PHILADELPHIA –- Sarah-Jane Littleford, a 2009 graduate of the University of Pennsylvania, has been awarded a Rhodes Scholarship for study at Oxford University in England.

Littleford, who is from Harare, Zimbabwe, was one of two Rhodes Scholars selected from that country. She learned of the honor today after an interview with the selection committee.

“I am delighted and humbled to have been selected as one of two Zimbabwe Rhodes Scholars for this year!” she said in an email this morning.

At Penn, Littleford earned a bachelor’s of arts degree magna cum laude with an individualized double major in sustainable development and environmental studies. She was selected as a student speaker for the College of Arts and Sciences graduation ceremony.
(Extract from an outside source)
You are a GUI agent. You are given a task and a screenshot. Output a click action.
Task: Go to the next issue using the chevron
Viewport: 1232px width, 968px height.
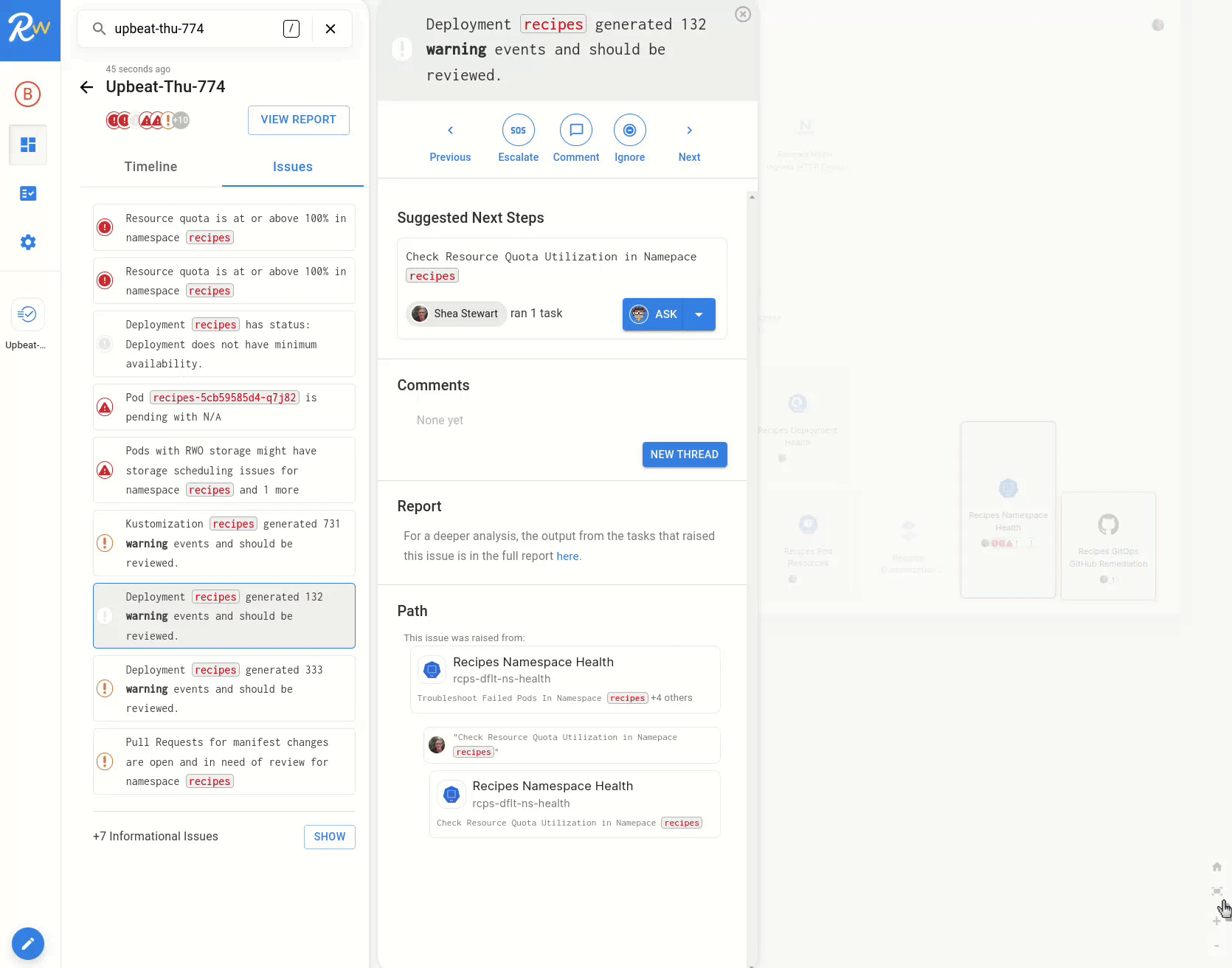(689, 130)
Her undergraduate thesis focused on the use of the native African shrub Jatropha curcas, or physic nut, as a bio-fuel in Zimbabwe.

She intends to use the scholarship to earn a master’s degree in the Nature, Society and Environmental Policy program at Oxford.

Also, while at Penn, Littleford was named a Benjamin Franklin Scholar, studied abroad at the University of Edinburgh in Scotland and served as a residential advisor in Gregory College House. She was also a member of the Penn Environmental Group, worked with the Urban Nutrition Initiative of the Netter Center for Community Partnerships and the Global Development Initiative and served as a student coordinator for the International Student Orientation as well as two environmental conferences in the spring.

After graduation, she joined the staff in Penn’s Office of Sustainability where she assisted in the development of the University’s Climate Action Plan and is now working on Penn's 2010 Recyclemania competition. She also completed the U.S. Green Building Council’s “Green Build Basics and LEED” course.

In Zimbabwe, where she attended the Arundel School, she worked as a human resources intern with Zimbabwe Platinum Mines during summer 2007.

Littleford is the fifth Penn graduate to win a Rhodes since the Center for Undergraduate Research and Fellowships was created 10 years ago.